RE: Last Call on Language Tags (RE: draft-phillips-langtags-08)



--On Monday, 03 January, 2005 12:29 -0800 Peter Constable
<petercon(_at_)microsoft(_dot_)com> wrote:

From: John C Klensin [mailto:john-ietf(_at_)jck(_dot_)com]

Ignoring whether "that very nearly happened in RFC 3066",
because some of us would have taken exception to inserting a
script mechanism then, let's assume that 3066 can be
characterized as a language-locale standard (with some funny
exceptions and edge cases) and that the new proposal could
similarly be characterized as a language-locale-script
standard


I can see we might run into some terminological hurdles here.
I would decidedly *not* describe RFC 3066 as a "locale"
standard just because it allows for tags that include country
identifiers. I would strongly contend that a "language" tag
and a "locale" ID are different things serving quite different
purposes.

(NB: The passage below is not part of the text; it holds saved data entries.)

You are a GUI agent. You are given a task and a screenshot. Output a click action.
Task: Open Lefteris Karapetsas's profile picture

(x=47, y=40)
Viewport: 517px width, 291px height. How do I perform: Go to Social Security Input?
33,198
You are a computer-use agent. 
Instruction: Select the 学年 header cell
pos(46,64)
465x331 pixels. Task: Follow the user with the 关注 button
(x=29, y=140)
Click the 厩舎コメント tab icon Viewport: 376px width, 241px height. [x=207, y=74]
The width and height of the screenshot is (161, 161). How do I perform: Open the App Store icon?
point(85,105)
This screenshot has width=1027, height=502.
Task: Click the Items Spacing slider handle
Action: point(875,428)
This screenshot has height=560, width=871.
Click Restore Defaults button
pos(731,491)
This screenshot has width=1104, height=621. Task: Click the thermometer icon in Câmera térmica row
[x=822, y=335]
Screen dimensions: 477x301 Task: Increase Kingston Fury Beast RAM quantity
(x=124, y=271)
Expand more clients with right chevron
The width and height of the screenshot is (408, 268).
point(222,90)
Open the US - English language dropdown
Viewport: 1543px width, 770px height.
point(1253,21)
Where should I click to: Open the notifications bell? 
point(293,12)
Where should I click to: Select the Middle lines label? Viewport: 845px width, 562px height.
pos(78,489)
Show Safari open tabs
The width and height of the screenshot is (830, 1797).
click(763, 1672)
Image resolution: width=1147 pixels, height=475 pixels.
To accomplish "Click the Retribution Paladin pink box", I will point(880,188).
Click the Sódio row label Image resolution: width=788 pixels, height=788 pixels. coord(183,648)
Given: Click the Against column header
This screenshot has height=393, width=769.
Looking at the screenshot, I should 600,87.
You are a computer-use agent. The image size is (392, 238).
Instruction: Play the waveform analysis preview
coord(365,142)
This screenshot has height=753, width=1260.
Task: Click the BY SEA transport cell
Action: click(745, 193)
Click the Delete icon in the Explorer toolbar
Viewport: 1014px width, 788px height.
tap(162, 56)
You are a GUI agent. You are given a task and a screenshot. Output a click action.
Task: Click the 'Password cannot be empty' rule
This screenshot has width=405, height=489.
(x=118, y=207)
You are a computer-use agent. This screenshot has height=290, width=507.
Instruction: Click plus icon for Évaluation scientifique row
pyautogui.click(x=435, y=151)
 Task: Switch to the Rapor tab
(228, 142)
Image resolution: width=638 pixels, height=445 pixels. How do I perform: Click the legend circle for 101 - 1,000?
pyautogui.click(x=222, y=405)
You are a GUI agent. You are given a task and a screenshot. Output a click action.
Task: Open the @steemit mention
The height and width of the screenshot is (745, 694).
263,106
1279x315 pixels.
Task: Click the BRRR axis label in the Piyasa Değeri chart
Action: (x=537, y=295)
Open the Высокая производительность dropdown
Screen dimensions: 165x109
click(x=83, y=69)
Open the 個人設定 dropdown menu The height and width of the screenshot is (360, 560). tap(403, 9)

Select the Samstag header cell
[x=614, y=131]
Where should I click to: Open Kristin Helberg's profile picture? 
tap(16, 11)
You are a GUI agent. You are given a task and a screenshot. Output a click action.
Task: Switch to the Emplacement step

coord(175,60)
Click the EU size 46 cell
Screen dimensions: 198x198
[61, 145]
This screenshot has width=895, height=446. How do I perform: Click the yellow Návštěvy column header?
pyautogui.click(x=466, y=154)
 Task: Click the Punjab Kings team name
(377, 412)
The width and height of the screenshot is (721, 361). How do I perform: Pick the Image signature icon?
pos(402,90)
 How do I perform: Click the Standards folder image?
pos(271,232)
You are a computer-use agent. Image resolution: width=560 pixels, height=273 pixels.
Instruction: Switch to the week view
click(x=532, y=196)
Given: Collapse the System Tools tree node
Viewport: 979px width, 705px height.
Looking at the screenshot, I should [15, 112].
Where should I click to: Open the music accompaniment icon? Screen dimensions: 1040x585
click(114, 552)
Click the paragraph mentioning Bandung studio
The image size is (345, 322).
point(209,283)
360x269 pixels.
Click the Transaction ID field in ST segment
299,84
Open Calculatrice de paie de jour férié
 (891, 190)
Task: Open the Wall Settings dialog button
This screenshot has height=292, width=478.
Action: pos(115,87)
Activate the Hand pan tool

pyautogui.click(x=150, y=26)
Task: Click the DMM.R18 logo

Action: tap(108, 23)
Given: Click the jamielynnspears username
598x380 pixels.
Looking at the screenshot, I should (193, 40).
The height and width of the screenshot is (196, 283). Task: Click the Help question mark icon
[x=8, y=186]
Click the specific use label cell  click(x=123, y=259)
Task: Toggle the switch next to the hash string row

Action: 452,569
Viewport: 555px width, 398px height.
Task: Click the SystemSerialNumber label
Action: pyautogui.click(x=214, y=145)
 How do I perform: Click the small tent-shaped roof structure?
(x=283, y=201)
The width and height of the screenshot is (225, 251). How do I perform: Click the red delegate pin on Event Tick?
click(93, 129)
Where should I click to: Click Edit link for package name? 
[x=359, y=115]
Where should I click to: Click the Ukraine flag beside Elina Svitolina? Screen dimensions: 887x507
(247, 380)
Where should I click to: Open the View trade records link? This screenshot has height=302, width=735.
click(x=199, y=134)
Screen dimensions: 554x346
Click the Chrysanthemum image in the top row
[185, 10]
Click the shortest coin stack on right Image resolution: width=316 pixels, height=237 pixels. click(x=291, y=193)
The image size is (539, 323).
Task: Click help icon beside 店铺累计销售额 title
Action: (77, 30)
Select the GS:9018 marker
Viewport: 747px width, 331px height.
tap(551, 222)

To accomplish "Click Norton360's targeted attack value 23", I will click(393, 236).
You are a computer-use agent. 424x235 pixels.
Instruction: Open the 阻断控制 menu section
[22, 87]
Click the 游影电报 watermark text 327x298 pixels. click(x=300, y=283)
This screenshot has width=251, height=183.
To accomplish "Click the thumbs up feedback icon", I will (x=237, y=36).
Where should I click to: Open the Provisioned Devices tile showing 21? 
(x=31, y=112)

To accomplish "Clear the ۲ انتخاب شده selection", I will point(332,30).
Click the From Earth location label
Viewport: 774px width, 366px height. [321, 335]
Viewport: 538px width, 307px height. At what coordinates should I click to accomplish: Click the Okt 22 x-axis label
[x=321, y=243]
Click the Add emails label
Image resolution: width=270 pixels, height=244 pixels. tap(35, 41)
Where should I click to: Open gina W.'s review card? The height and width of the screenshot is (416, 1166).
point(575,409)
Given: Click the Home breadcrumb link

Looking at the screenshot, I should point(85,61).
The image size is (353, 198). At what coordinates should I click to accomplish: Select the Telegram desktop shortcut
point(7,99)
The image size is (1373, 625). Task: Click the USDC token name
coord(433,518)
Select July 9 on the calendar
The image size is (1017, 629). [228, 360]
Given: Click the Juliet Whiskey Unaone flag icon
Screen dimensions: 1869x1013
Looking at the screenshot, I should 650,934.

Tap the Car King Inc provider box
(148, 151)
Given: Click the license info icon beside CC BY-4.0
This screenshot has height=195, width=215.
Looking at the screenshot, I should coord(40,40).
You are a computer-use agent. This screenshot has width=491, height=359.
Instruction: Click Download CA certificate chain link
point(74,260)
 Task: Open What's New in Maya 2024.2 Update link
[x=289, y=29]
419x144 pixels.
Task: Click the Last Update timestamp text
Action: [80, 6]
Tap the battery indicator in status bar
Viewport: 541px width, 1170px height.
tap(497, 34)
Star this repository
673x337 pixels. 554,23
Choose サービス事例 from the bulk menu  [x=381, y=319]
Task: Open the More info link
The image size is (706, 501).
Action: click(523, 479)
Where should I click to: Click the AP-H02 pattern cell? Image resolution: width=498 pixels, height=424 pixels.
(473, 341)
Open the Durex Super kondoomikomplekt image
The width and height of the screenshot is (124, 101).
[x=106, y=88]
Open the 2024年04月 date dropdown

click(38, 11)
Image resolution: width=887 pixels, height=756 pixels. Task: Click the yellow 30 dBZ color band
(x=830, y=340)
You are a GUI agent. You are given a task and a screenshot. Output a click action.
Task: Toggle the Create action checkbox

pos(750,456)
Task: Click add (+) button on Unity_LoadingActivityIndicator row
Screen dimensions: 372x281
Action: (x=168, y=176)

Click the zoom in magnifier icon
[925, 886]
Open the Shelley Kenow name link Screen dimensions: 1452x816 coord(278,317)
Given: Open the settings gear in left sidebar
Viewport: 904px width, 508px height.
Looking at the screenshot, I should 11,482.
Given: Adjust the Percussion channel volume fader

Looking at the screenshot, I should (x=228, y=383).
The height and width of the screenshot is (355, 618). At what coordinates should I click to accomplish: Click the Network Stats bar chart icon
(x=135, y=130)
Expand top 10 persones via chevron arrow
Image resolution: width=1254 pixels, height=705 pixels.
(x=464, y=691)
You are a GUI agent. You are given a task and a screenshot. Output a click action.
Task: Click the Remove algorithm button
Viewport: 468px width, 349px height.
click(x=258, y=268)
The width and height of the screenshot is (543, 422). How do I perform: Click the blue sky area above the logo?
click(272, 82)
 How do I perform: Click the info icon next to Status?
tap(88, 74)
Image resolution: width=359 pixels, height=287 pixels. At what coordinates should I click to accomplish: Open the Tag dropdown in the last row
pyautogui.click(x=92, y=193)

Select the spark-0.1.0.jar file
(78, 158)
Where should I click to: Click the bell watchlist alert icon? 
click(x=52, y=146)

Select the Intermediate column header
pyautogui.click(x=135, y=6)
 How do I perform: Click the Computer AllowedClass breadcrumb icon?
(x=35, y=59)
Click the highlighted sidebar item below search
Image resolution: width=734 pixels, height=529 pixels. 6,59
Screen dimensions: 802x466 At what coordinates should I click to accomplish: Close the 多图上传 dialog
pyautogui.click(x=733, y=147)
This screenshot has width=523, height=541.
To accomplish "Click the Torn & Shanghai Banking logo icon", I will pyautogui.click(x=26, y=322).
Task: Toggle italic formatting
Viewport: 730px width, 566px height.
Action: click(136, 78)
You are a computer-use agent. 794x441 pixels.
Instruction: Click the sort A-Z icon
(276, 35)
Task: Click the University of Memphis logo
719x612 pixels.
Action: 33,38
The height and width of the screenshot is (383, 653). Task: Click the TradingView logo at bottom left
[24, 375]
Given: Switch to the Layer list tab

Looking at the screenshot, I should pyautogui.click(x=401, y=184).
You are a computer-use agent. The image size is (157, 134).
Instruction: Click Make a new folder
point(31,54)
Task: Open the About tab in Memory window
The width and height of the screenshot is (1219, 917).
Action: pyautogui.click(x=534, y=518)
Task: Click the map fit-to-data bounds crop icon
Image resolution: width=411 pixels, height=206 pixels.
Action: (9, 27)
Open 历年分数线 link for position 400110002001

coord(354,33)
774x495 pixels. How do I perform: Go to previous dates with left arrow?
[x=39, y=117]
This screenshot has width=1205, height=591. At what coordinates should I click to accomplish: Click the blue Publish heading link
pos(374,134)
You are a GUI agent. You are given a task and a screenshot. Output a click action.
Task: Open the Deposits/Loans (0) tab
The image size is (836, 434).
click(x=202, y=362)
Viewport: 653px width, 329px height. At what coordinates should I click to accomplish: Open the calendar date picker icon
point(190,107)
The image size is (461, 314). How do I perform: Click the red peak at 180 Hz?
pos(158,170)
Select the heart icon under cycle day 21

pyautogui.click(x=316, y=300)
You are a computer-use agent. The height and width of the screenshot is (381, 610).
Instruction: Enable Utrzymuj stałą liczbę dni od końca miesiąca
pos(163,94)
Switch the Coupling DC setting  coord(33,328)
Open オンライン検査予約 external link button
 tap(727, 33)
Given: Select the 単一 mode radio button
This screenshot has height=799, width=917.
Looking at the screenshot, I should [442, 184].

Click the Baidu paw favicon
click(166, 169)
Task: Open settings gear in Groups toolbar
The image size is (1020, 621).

But I'll read the rest of your comments assuming
that by "language-locale(-script) standard" you simply mean a
standard for language tags that can include subtags for region
and script.


That is more than close enough for discussion purposes.

If one makes that assumption, then
the (or a) framework for the answer to the question of what
problem this solves that 3066 does not becomes clear: it meets
the needs of when a language-locale-script specification is
needed.

But that takes us immediately to the comments Ned and I seem
to be making, characterized especially by Ned's "sweet spot"
remark.  It has not been demonstrated that Internet
interoperability generally, and the settings in which 3066 are
now used in particular, require a language-local-script set of
distinctions.


I disagree. There are many cases in which script distinctions
in language tags have been recognized as being needed; several
such tags have been registered for that reason already under
the terms of RFC 3066, and there are more that would already
have been registered except for the fact that people have been
anticipating acceptance of this proposed revision. (For
instance, in response to recent discussions, a representative
of Reuters has indicated that he was holding off registering
various language tags that include ISO 15924 script IDs on
that basis, and that he plans to do so if this proposed
revision is delayed much longer.)


It would be very helpful, to me at least, if you or he could
identify the specific context in which such tags would be used
and are required.  The examples should ideally be of
IETF-standard software, not proprietary products.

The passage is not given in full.